Satu Hati Dua Cinta

Yovinus
Chapter #112

112-Jadi Pengurus LSM

 

Usaha servis komputer dan penjualan perlengkapan teknologi yang dirintis oleh Otong bersama istrinya, Bavik, akhirnya resmi ditutup. Keputusan itu diambil bukan karena bisnisnya bangkrut, melainkan karena kondisi yang sudah tak lagi memungkinkan untuk diteruskan.

Selama beberapa bulan terakhir, aktivitas usaha mereka lebih banyak bertumpu pada penjualan alat tulis kantor dan perangkat keras komputer. Layanan servis sendiri nyaris berhenti total, sebab Bavik sebagai pengelola toko tak memiliki kemampuan teknis untuk memperbaiki komputer yang rusak.

Ironisnya, Bavik sebenarnya pernah mengikuti kursus komputer. Justru sang suami, Otong, sama sekali tak pernah menyentuh dunia pendidikan formal dalam bidang teknologi, apalagi menempuh kuliah.

Hal ini kerap menjadi bahan candaan mereka, terutama saat menghadiri undangan pernikahan atau acara formal lainnya, di mana nama Otong seringkali ditulis dengan gelar “S.Kom.”

Mereka yang tidak tahu latar belakangnya, tentu mengira bahwa Otong adalah seorang sarjana komputer.

Meskipun tokonya ditutup, banyak pelanggan masih tetap datang untuk membeli barang komputer. Mereka tahu bahwa di balik pintu toko yang tampak tertutup itu, masih tersedia berbagai kebutuhan komputer dan alat tulis.

Bavik tetap melayani pembelian dengan harga yang sangat bersaing, hanya mengambil keuntungan lima persen saja. “Yang penting uangnya berputar dan modal kembali,” ujar Otong suatu hari, menggambarkan prinsip dagangnya.

Keputusan besar datang ketika Otong memutuskan untuk bergabung ke dalam lembaga non-profit atau LSM bernama Ghosting, yang dipelopori oleh dua tokoh visioner, Stinggan dan Jambang.

Langkah ini tidaklah mudah. Bavik menolak ikut pindah ke Pontianak karena menganggap kota tersebut rawan konflik. Ia menilai hubungan antar-etnis di sana seperti bom waktu, mudah meledak jika dipicu isu-isu sensitif seperti agama atau ras.

Akhirnya, dengan berat hati, mereka sepakat untuk tinggal terpisah: Bavik  bersama anak-anak tetap di Nanga Pinoh, sementara Otong bekerja di Pontianak.

Alasan lain yang memperkuat keputusan itu adalah keberadaan ibu mertua Otong di Nanga Pinoh yang sudah lanjut usia dan tinggal sendiri.
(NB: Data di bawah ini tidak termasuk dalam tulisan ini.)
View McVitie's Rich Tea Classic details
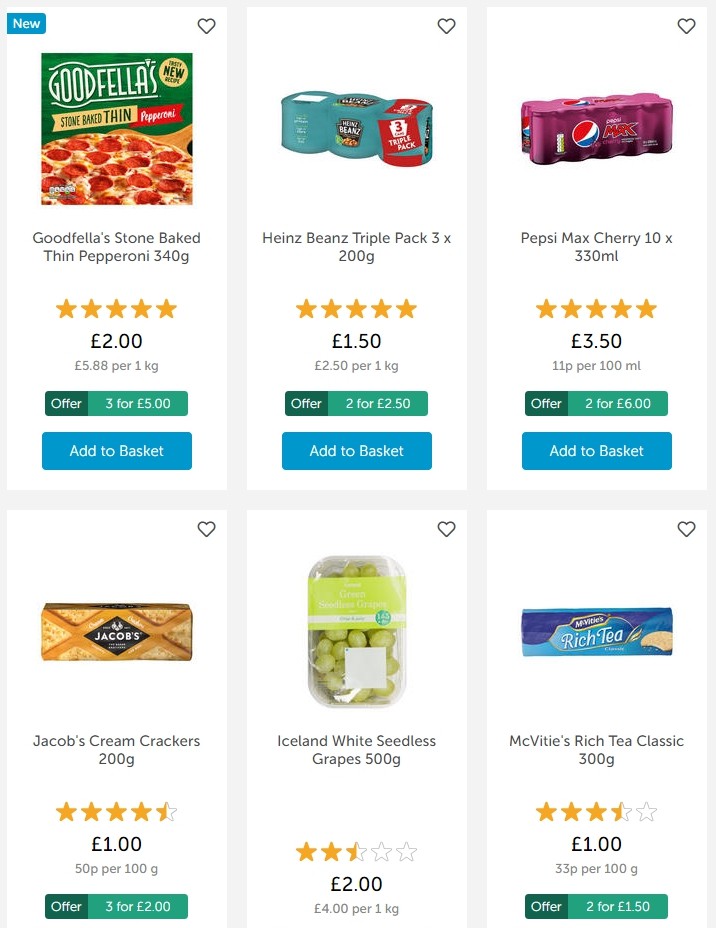Image resolution: width=716 pixels, height=928 pixels. (x=596, y=750)
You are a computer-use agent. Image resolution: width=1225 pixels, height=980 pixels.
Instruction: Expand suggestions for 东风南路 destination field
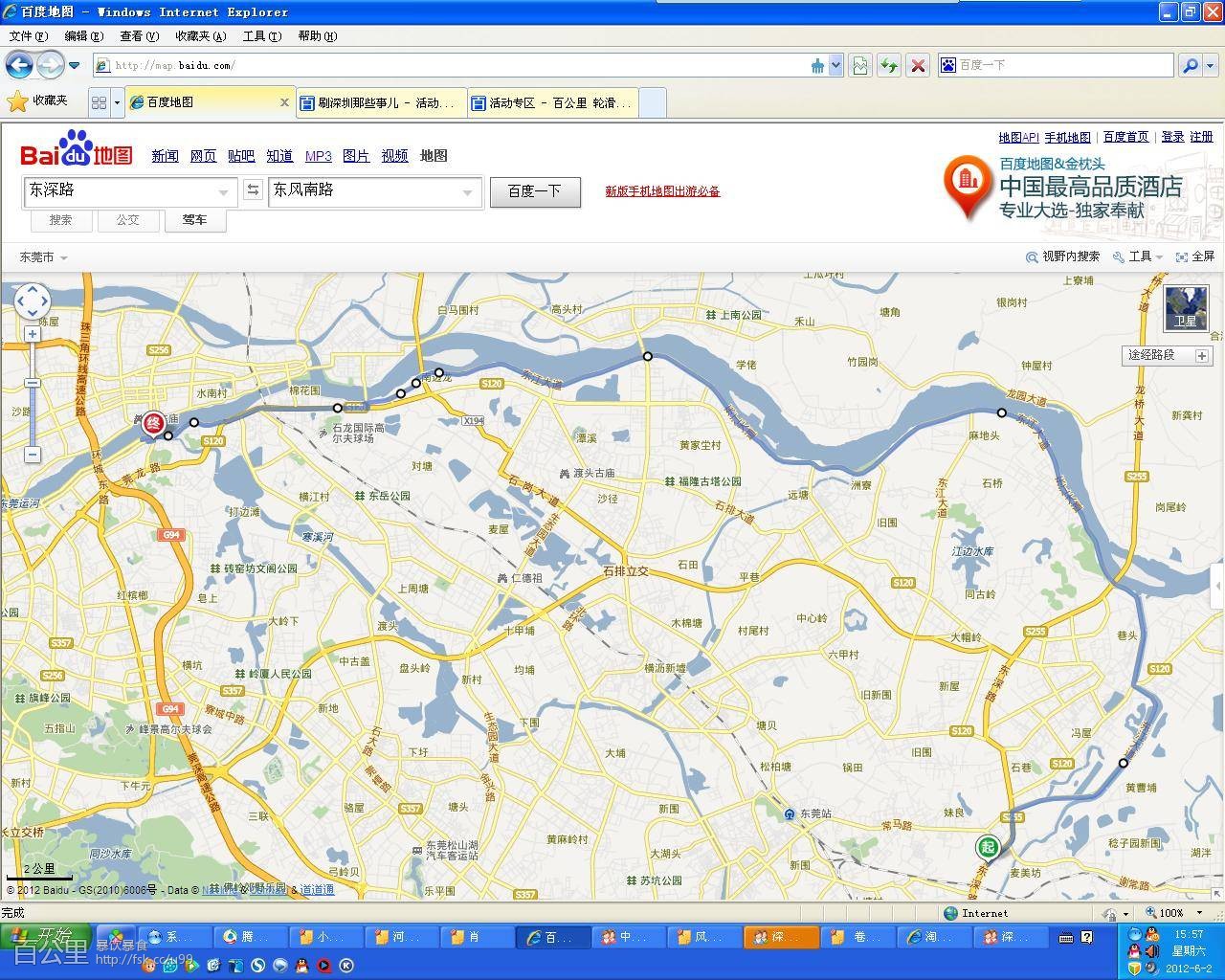(468, 191)
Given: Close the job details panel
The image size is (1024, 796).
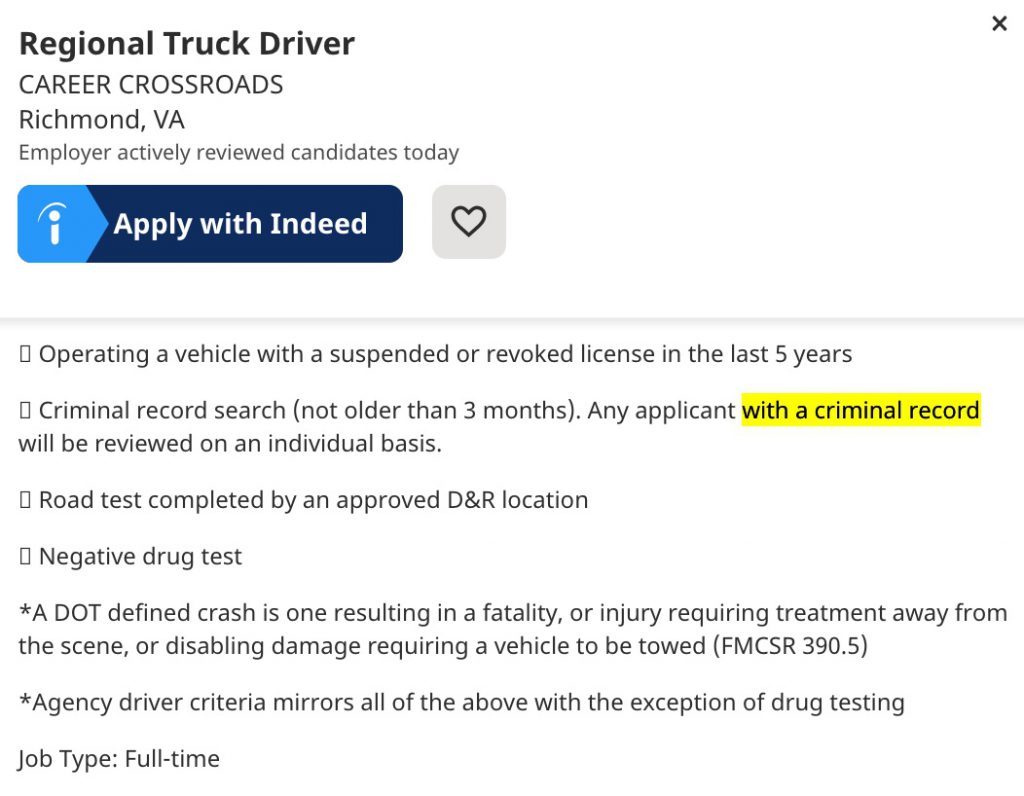Looking at the screenshot, I should 999,24.
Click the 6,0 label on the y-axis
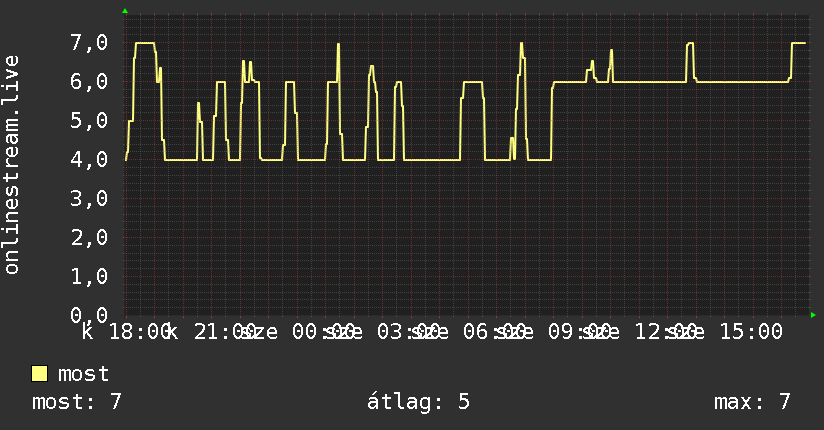The height and width of the screenshot is (430, 824). pos(89,81)

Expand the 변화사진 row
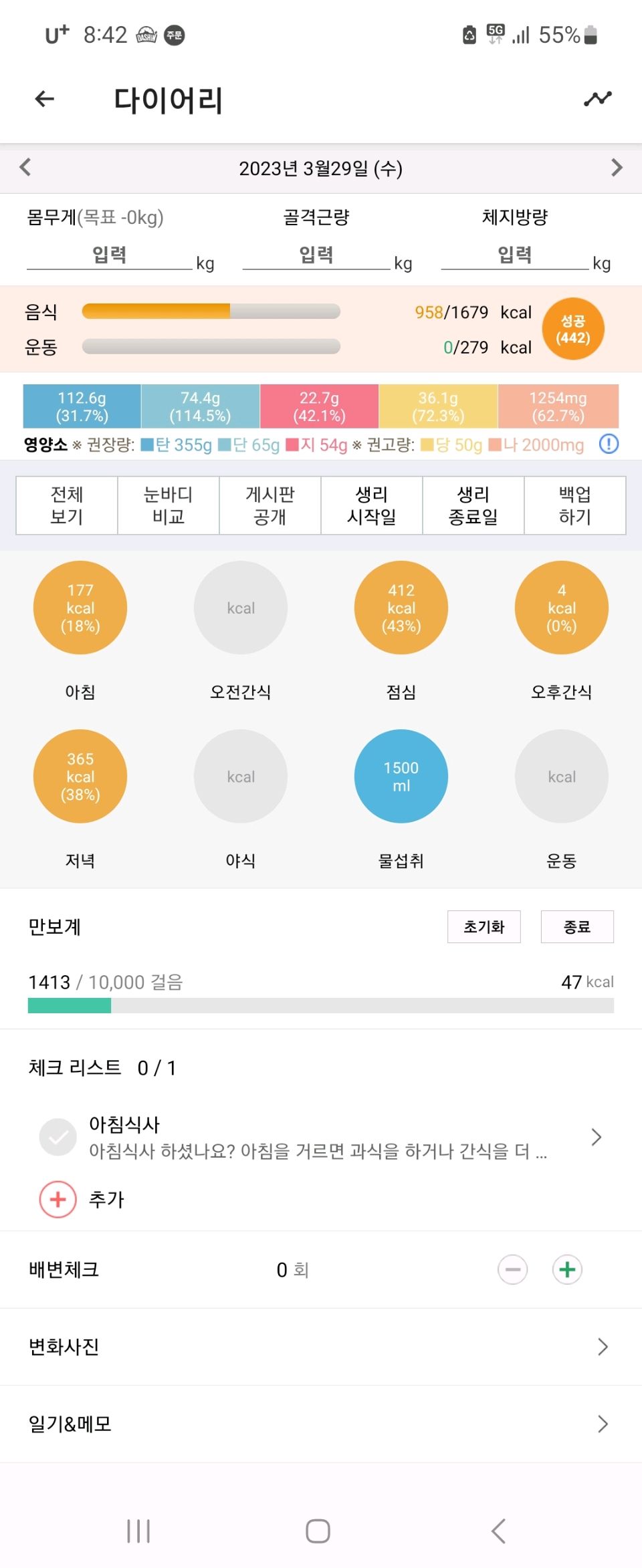pos(321,1347)
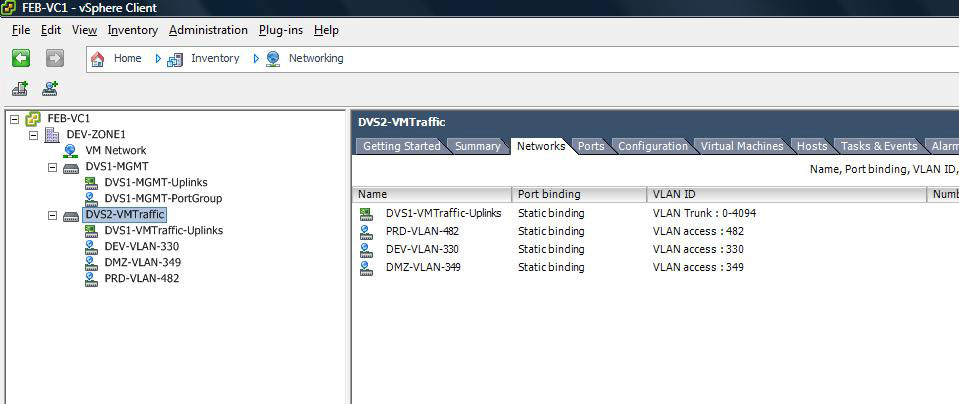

Anak-anaknya yang lain sudah menikah atau kuliah di luar kota.

Kehadiran Bavik  dan dua cucunya menjadi penghiburan tersendiri bagi sang nenek. Meskipun demikian, Otong kerap merasa khawatir karena ibu mertuanya cenderung memanjakan cucu-cucunya secara berlebihan.

Otong takut anak-anak mereka tumbuh menjadi pribadi yang keras kepala karena terlalu dibiasakan dituruti keinginannya.

Di Pontianak, Otong tinggal di bagian belakang kantor Ghosting yang memang menyediakan kamar-kamar sederhana bagi para aktivis yang tidak memiliki tempat tinggal tetap.

Malam-malamnya ia habiskan untuk menulis, kebiasaan lama yang kini kembali hidup. Ia menulis di blog, Facebook, dan beberapa media online. Bahkan ia mulai menyusun kembali draft novel-novelnya yang lama terpendam.

Namun setelah beberapa bulan di lembaga tersebut, perlahan-lahan Otong menyadari adanya masalah internal yang cukup serius. Ia melihat perilaku sebagian aktivis yang, menurutnya, jauh dari nilai-nilai moral dan etika, bahkan cenderung menyalahi norma ketimuran.